>> Start Text excerpt
By John Angell Grant / Theater Reviewer

The real artist digs through pain to find meaning in this grim madness that we call life. That theme attracted playwrights Anton Chekhov and Tennessee Williams, and each dealt with it in his own way.

Three years before his death in 1983, Williams tried to merge the two writers' visions. He adapted his favorite play, Chekhov's "The Seagull," and retitled it "The Notebook of Trigorin."

The result was a problematical and rarely performed piece that is difficult to stage, so kudos to Foster City's Hillbarn Theatre for taking a shot at it, and coming up with a success. This is not an easy undertaking.

Chekhov is notorious for writing plays with little or no plot. In "Seagull/Trigorin," a motley ragtag of life's wayfarers loiter moodily in the garden of a large Russian estate overlooking a lake, and philosophize about the meaning of life and art.

Typical of Chekhov, this is an estate at the end of the 19th century that fears the decline of its own identity.

What little plot there is gets triggered in the opening scene by a famous Russian actress who unsympathetically mocks her budding playwright son when he attempts to produce a wordy and abstract play on a makeshift stage overlooking the lake.

Otherwise, the various neighbors and family members sigh from personal boredom, and make eloquent philosophical observations about the meaning of life. There's some romantic hanky-panky on the side. Someone has a gun.

Director Dave Sikula has done an excellent job getting a range of distinctive and striking performances from his Foster City cast of community actors. They create a rainbow of varied characters.

There is a touching and amusing scene early on between an earnest, love-struck schoolteacher (Adam Simpson) and the angry woman (Wanda Reimer) he adores. Larry Rekow is wonderful as a cynical doctor, calmly and narcissistically philandering his way through female acquaintances.

Randy Hurst is charismatic as the successful, mediocre writer Trigorin, filled with self-doubt about the value of his life. Trapped in a conjugal devil's pact with the estate's grande dame, Trigorin sleeps with boys on the side. That homosexual story element is an addition to the script by Williams.
>> End Text excerpt
>> Start Recorded data
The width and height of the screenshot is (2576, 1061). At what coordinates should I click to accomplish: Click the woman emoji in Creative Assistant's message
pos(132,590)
>> End Recorded data
### What is asked
Pick up the theater review of "The Notebook of Trigorin" where it stops, and write its next few paragraphs.

### Answer for the task
As for the actress and mother to the young playwright, Williams has made Chekhov's original angrier. In this production, Bobbi Fagone plays her more mean than lost, and ratchets up the level of anger almost to the edge of buffoonery.

Mathew Ingle is effective as her confused and obsessive son.

"Trigorin" was written in 1980 in the last three years of Williams' life, when his best period as a dramatist was behind him. It is the work of a still unsettled man, alcoholic and addicted, restlessly looking back on his life.

There is a mean-spiritedness in the Williams rewrite that is not in the original play. It's most noticeable in the characters of the actress mother and the doctor.

By changing these characters, Williams has torn the fragile fabric of Chekhov's bored and ailing world of privilege. This is the main problem with "The Notebook of Trigorin."

As a result, "Trigorin" has a hard time finding a way to resolve itself. Williams drops into the script extra plot points (writerly success, baby adoption, American step parents).

He also drops in Freudian psychological motivations (closet homosexuality). These additions jump-start the story in places for a moment, but for Chekhov it's never really about the story.

Chekhov and Williams work at cross-purposes at times. These story changes also make less credible the all-important character of Nina (the radiant Loring Williams), a young actress with dreams of artistry, who pursues a bad love match.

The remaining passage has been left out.